EXCERPT.
Are the Muslim protesters who were arrested at UCI heroes or villains?

The Muslim Student Union at the University of California at Irvine (UCI) is appealing a suspension they received after 11 Muslim students were arrested during Israeli Ambassador Michael Oren’s speech on campus in February. Those 11 students stood up one at a time and yelled during Oren’s presentation and were subsequently detained, according to the O.C. Register.

I looked at the video above and sure enough, it looked like the disruption was planned.

That said, I asked myself, who is this guy Michael Oren?

Here are excerpts from his bio.:

Michael B. Oren is the State of Israel’s Ambassador to the United States.

A graduate of Princeton and Columbia, Dr. Oren has received fellowships from the U.S. Departments of State and Defense, and from the British and Canadian governments. Formerly, he was the Lady Davis Fellow of Hebrew University, a Moshe Dayan Fellow at Tel-Aviv University, and the Distinguished Fellow at the Shalem Center in Jerusalem. He has been a visiting professor at Harvard, Yale, and Georgetown.

Ambassador Oren has written extensively for The Wall Street Journal, The New York Times, and The New Republic, where he was a contributing editor. His two most recent books, Six Days of War: June 1967 and the Making of the Modern Middle East and Power, Faith, and Fantasy: America in the Middle East, 1776 to the Present, were both New York Times bestsellers. They won the Los Angeles Times’ History Book of the Year prize, a National Council of the Humanities Award, and the National Jewish Book Award.

Raised in New Jersey, where he was an activist in Zionist youth movements and a gold medal winning athlete in the Maccabia Games, Ambassador Oren moved to Israel in the 1970s. He served as an officer in the Israel Defense Forces, in the paratroopers in the Lebanon War, a liaison with the U.S. Sixth Fleet during the Gulf War, and an IDF spokesman during the Second Lebanon War and the Gaza operation in January 2009. He acted as an Israeli Emissary to Jewish refuseniks in the Soviet Union, as an advisor to Israel’s delegation to the United Nations, and as the government’s director of Inter-Religious Affairs. He has testified before Congress and briefed the White House on Middle Eastern affairs.

Interesting.  This guy Oren is no common diplomat.  He has Arab blood on his hands.  Now you could argue how that came to be, but the fact is I can understand why Muslim students might not be happy to welcome this man to their campus.

American students of color have a long history of protesting perceived wrongs.  Check out the video below, which chronicles what happend when African American students conducted mass sit-ins in restaurants that barred them because they were black.  I am sure that in that time they were viewed as negatively as the Muslim students in question.

DIRECTION. Can you continue the blog post about the UCI protest arrests, starting right after its final sentence? These rows were taken from a separate source.

[Stored items]

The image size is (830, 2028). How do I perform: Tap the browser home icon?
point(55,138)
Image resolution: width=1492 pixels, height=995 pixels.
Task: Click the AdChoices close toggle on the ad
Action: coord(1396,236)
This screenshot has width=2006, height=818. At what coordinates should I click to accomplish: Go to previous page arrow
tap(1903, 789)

* * *

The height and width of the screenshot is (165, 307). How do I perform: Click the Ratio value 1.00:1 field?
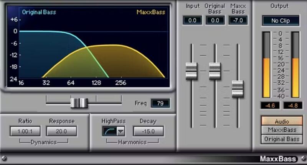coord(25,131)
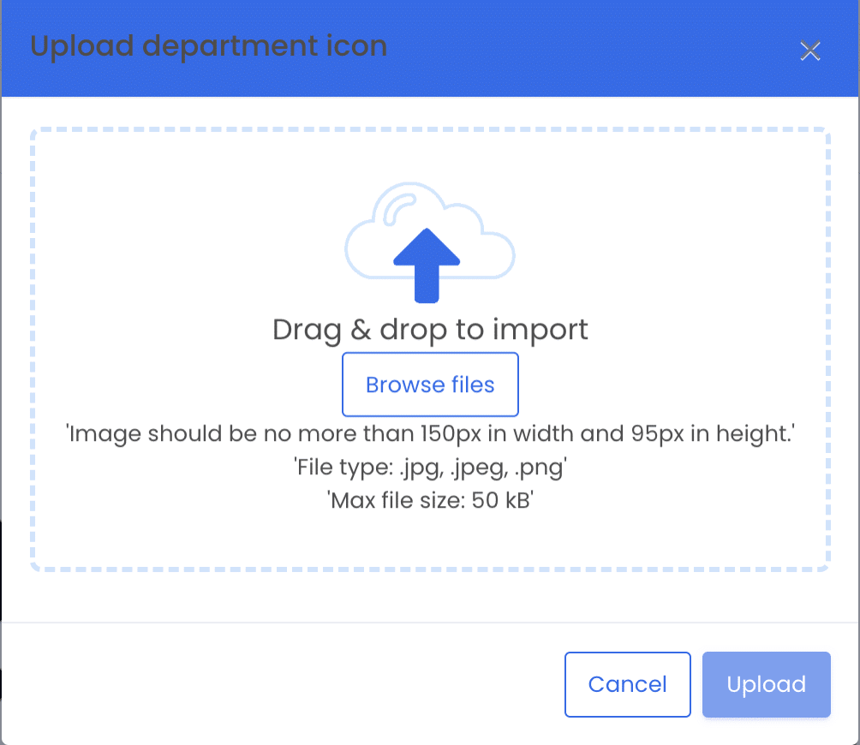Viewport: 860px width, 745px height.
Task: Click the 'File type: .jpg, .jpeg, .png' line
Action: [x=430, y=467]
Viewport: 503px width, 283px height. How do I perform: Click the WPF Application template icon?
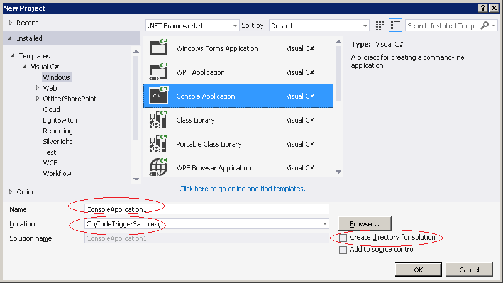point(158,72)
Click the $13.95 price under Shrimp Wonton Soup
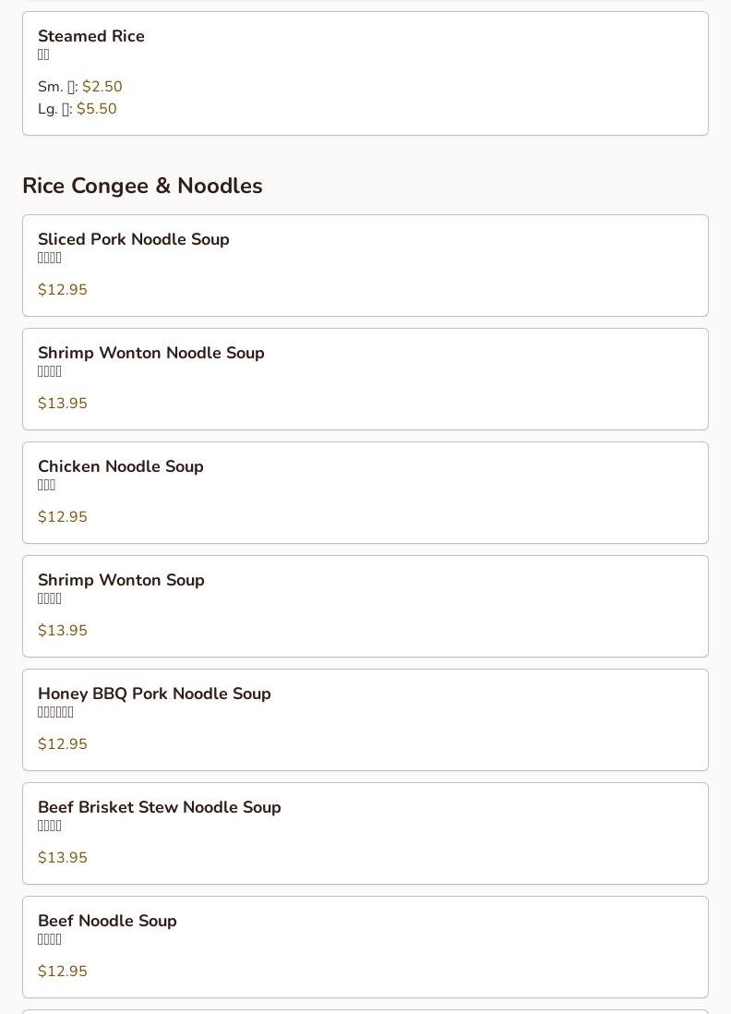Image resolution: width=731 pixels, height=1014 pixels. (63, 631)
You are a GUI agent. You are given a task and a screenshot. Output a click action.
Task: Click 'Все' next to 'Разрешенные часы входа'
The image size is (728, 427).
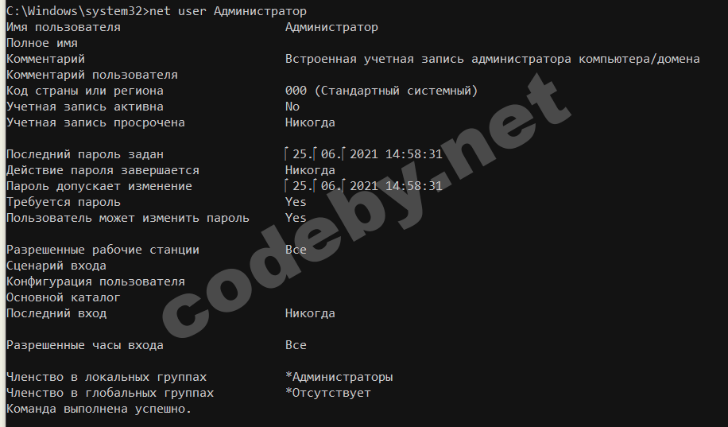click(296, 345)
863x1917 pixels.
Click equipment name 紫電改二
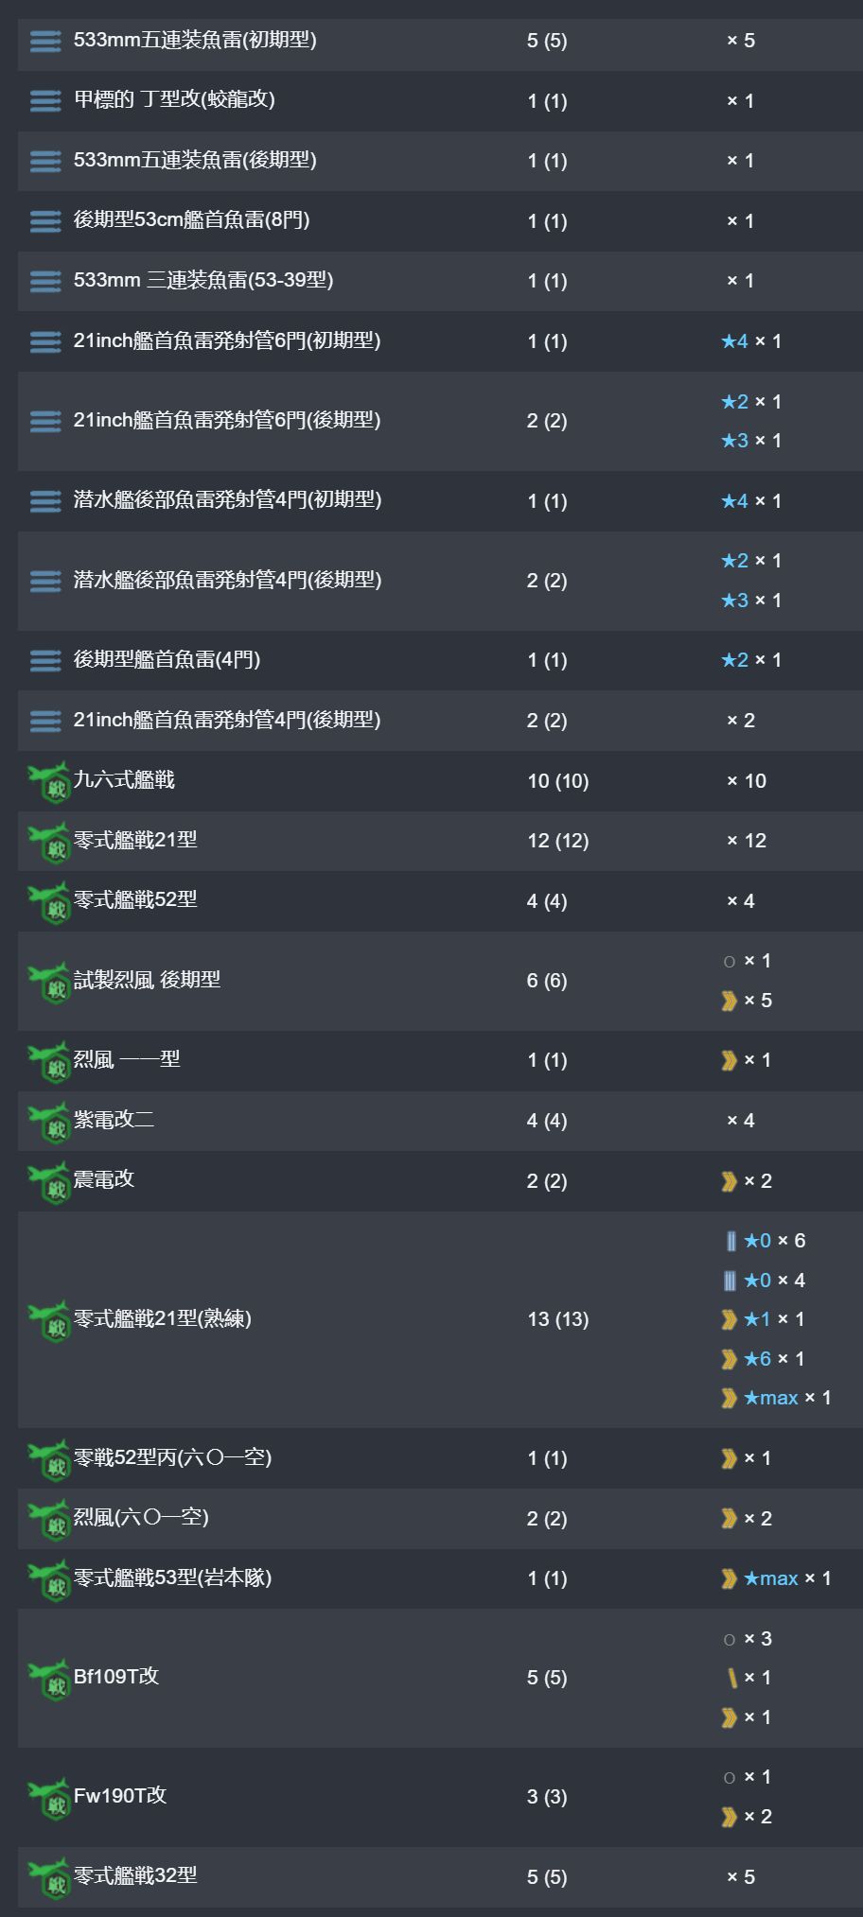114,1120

EXERCISE RESPONSE.
These Muslim students aren’t monsters, I don’t think.  They are brave individuals who risked everything for what they thought waas right. 

Israel has done the wrong thing in the Middle East for a long time including attacking a peaceful flotilla recently that was trying to deliver non-military supplies to Gaza. It should then come as no surprise that Muslim students at UCI aren’t too keen on guys like Oren coming to their campus.

That begs the question, why was Oren there? What did UCI hope to accomplish? Isn’t it a bit inflammatory to invite professional members of the military, who are now in the guise as diplomats, to a campus with a large Muslim population?

And to make matters worse, the MSU is a religious organization.  The suspension will affect hundreds of Muslim students who attend regular Friday prayers, worship and socialize together, according to an MSU spokesman.

Protests are never pretty.  When American patriots broke into a shipyard and stole tea from a merchant ship, and threw it in the Boston Harbor, it was an act of terrorism that we celebrate today as an act of patriotism. 

When those African American students conducted sit-ins in the 1960’s, the white residents in those towns didn’t like it.  But civil rights prevailed.

When Mexican students were segregated, right here in Orange County, the Mendez family spoke up and filed a lawsuit.  I am sure they were vilified then.  Today they are heroes.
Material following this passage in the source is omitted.